Your objective:
Transcribe the listing below only from the line with "Image resolution: width=972" up to and including the line with "Select the orange 7号公寓 donut segment".

Dataset records:
------------------------------------------------

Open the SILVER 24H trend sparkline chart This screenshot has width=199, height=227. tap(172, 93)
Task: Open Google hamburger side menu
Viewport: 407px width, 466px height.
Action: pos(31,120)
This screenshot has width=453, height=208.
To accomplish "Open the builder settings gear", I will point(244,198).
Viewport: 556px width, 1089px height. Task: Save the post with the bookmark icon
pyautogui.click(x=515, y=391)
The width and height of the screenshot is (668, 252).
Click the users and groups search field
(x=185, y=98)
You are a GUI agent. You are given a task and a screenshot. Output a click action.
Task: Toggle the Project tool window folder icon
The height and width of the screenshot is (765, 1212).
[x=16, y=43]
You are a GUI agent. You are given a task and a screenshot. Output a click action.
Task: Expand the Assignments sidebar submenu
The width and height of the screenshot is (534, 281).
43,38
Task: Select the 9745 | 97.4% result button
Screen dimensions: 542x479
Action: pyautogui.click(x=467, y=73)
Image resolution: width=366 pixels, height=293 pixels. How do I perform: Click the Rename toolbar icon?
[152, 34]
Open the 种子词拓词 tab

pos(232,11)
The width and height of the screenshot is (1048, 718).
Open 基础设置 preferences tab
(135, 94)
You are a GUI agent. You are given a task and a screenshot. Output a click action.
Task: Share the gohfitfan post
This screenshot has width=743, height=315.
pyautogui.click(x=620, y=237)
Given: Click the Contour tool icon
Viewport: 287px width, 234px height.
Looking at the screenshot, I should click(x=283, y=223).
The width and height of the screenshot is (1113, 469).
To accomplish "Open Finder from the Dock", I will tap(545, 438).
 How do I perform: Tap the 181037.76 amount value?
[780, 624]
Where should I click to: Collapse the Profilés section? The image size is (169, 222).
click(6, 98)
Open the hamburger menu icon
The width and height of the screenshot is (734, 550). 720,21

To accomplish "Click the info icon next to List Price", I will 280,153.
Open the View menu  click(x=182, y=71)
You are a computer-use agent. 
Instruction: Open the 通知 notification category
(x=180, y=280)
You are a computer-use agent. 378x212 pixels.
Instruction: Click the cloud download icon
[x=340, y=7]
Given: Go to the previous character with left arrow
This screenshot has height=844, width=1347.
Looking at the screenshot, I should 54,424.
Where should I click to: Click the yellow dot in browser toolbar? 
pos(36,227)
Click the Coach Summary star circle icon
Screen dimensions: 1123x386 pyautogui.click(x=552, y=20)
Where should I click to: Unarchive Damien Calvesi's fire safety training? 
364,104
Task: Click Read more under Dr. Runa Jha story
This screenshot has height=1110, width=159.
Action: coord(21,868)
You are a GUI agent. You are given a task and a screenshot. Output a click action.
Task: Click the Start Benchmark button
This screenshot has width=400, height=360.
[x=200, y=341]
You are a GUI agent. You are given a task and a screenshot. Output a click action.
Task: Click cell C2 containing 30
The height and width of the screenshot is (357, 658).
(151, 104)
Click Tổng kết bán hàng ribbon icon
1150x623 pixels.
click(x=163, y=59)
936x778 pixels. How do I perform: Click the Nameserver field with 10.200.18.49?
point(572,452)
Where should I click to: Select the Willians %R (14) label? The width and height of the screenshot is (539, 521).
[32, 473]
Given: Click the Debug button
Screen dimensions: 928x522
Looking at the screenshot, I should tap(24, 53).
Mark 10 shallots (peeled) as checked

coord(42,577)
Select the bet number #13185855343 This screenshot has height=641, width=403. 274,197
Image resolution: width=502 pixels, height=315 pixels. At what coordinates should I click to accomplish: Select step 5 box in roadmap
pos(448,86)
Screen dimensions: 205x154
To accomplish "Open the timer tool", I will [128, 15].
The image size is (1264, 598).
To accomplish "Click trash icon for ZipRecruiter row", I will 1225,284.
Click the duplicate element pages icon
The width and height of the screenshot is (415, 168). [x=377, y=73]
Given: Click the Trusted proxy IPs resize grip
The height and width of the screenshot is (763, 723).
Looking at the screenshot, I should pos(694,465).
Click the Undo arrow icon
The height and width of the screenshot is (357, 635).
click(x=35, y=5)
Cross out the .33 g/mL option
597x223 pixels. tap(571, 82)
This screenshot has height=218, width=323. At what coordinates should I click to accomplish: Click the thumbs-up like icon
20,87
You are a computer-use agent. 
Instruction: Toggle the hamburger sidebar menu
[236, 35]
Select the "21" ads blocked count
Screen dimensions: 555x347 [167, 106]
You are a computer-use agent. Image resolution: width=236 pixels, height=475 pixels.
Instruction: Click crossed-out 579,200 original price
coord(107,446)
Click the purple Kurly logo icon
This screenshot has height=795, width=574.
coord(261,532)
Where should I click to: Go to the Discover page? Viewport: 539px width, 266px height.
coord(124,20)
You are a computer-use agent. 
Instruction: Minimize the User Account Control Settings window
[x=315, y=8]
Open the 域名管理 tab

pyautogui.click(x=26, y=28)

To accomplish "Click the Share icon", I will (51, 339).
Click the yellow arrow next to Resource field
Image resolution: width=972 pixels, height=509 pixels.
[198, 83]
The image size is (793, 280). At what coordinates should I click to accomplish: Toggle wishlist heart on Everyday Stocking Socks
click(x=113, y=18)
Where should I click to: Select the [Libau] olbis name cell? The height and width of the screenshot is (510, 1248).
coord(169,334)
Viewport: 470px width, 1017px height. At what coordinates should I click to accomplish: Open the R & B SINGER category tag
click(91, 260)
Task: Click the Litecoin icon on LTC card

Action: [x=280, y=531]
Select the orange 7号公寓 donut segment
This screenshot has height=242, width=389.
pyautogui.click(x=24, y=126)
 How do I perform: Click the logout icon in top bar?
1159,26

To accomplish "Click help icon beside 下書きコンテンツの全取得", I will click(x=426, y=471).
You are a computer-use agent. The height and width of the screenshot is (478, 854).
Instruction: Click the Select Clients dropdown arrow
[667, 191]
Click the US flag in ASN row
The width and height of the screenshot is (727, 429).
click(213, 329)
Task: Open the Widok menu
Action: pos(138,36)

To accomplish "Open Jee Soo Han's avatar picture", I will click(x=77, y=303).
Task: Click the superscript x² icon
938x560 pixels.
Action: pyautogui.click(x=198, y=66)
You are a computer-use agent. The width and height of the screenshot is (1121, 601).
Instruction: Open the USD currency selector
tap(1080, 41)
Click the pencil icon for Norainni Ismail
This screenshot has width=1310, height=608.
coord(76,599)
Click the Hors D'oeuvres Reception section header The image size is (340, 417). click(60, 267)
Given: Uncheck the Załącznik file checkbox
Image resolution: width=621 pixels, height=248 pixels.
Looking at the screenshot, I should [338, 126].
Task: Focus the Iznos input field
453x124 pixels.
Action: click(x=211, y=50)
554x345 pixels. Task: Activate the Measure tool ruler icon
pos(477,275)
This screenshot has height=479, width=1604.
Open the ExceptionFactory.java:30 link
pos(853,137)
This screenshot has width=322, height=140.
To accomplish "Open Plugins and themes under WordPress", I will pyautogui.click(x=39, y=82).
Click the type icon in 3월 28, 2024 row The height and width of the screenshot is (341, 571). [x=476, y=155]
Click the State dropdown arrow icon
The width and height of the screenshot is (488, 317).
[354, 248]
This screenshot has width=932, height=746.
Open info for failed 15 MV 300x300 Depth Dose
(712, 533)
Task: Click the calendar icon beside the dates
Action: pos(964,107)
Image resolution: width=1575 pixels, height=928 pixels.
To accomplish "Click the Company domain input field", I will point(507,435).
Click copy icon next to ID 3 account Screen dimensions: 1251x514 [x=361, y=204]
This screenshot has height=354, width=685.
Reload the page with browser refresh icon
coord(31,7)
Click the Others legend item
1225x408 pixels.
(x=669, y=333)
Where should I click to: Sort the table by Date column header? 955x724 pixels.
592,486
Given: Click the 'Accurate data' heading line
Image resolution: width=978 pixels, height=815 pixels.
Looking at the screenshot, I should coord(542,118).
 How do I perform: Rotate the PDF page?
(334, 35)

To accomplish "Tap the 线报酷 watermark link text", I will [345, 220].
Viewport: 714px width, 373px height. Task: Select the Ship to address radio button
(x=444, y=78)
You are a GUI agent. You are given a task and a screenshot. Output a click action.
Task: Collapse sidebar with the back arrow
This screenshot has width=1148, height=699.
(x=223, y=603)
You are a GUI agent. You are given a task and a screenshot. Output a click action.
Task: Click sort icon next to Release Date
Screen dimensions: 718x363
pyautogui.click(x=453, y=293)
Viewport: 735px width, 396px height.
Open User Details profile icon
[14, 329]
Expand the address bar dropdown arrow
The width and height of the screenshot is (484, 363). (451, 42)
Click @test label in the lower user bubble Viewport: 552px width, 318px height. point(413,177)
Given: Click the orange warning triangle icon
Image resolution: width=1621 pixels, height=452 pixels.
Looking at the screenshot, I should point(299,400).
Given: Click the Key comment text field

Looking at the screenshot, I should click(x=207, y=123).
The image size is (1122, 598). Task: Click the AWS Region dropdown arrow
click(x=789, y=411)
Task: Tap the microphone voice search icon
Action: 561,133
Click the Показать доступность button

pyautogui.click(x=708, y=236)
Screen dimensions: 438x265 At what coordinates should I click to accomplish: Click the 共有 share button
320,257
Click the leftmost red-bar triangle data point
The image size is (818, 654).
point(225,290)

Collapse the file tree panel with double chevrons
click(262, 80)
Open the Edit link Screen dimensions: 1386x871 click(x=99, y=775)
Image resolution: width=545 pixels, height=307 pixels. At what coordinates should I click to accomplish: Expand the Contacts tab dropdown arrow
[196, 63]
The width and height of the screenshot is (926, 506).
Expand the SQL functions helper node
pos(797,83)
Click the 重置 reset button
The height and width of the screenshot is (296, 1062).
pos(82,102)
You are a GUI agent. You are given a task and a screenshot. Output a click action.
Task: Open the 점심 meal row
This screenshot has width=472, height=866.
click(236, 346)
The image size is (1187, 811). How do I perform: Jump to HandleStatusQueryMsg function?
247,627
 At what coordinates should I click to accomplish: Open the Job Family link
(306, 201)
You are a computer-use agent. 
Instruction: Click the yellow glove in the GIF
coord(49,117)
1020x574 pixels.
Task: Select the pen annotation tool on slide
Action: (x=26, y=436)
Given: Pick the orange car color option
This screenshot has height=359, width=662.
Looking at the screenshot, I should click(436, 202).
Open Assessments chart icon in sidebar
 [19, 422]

------------------------------------------------

Response to the exercise:
Image resolution: width=972 pixels, height=509 pixels.
[198, 83]
The image size is (793, 280). At what coordinates should I click to accomplish: Toggle wishlist heart on Everyday Stocking Socks
click(x=113, y=18)
Where should I click to: Select the [Libau] olbis name cell? The height and width of the screenshot is (510, 1248).
coord(169,334)
Viewport: 470px width, 1017px height. At what coordinates should I click to accomplish: Open the R & B SINGER category tag
click(91, 260)
Task: Click the Litecoin icon on LTC card

Action: [x=280, y=531]
Select the orange 7号公寓 donut segment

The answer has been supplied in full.